В связи с юбилеем Октябрьской революции о ней уже сказано и ещё будет сказано много. Однако главным недостатком практически всех этих высказываний и мнений является их национальная узость. В революции сегодня видят преимущественно местное, региональное явление, касающееся России и стран постсоветского пространства. Была ли революция благом или злом для России, являлся ли большевизм продолжением особой русской цивилизационной традиции или радикальным с ней разрывом? Аналогичным образом в Беларуси обсуждение Октября в основном сводится к перипетиям образования белорусской государственности и последствиям советской национальной политики. О глобальных устремлениях Октября обычно не вспоминают, а если и вспоминают, то нехотя и, как правило, в негативном ключе («большевики положили Россию на заклание ради химеры мировой революции» или что-то в таком роде).

__Задание к выполнению__:
Перепишите без изменений часть исходного фрагмента об Октябрьской революции: от слов «В связи с юбилеем» до слов «в таком роде).» включительно.

__Предоставленный материал__:
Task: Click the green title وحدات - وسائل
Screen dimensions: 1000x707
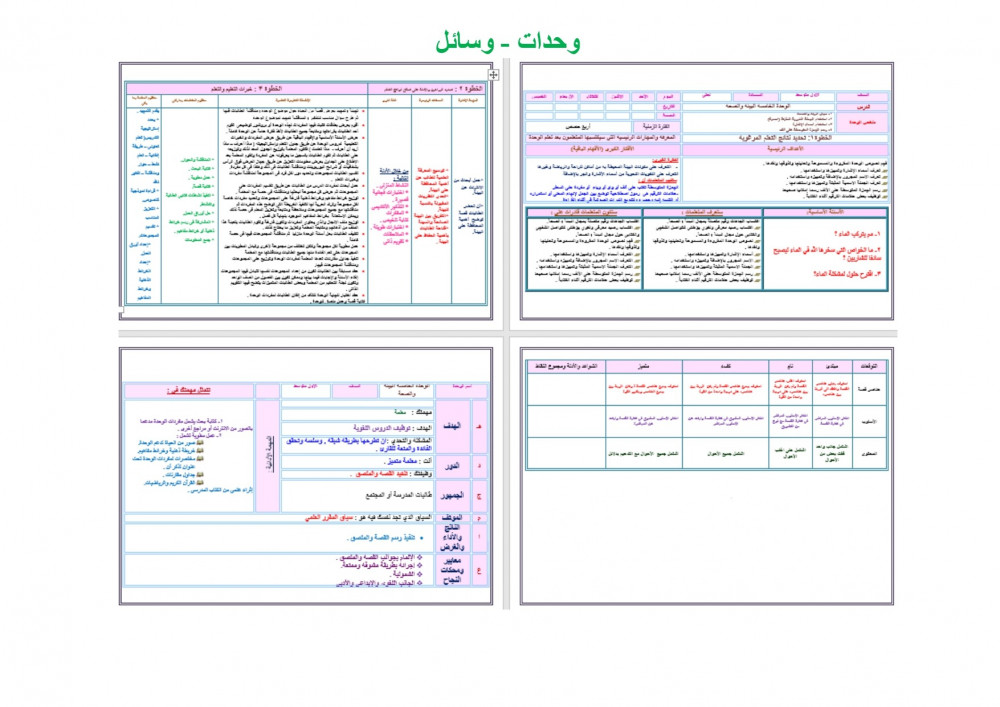Action: pos(509,42)
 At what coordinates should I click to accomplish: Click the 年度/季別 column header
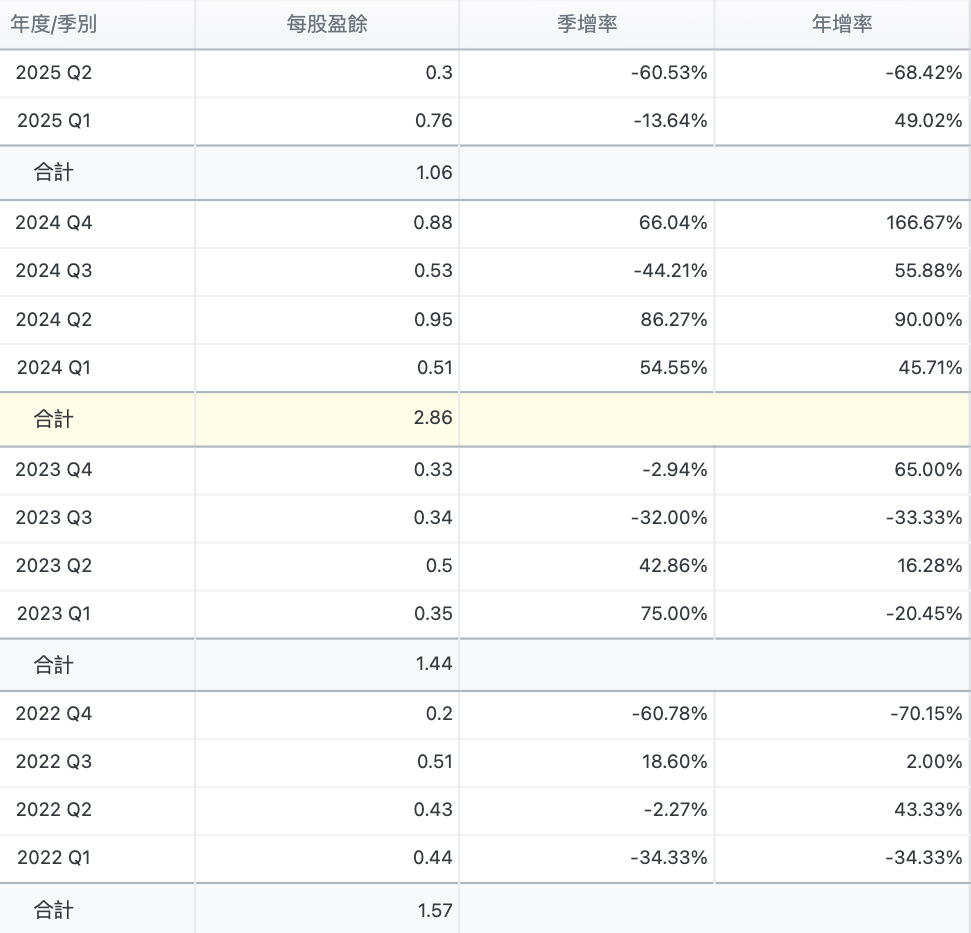(x=53, y=24)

__Выполненное задание__:
В связи с юбилеем Октябрьской революции о ней уже сказано и ещё будет сказано много. Однако главным недостатком практически всех этих высказываний и мнений является их национальная узость. В революции сегодня видят преимущественно местное, региональное явление, касающееся России и стран постсоветского пространства. Была ли революция благом или злом для России, являлся ли большевизм продолжением особой русской цивилизационной традиции или радикальным с ней разрывом? Аналогичным образом в Беларуси обсуждение Октября в основном сводится к перипетиям образования белорусской государственности и последствиям советской национальной политики. О глобальных устремлениях Октября обычно не вспоминают, а если и вспоминают, то нехотя и, как правило, в негативном ключе («большевики положили Россию на заклание ради химеры мировой революции» или что-то в таком роде).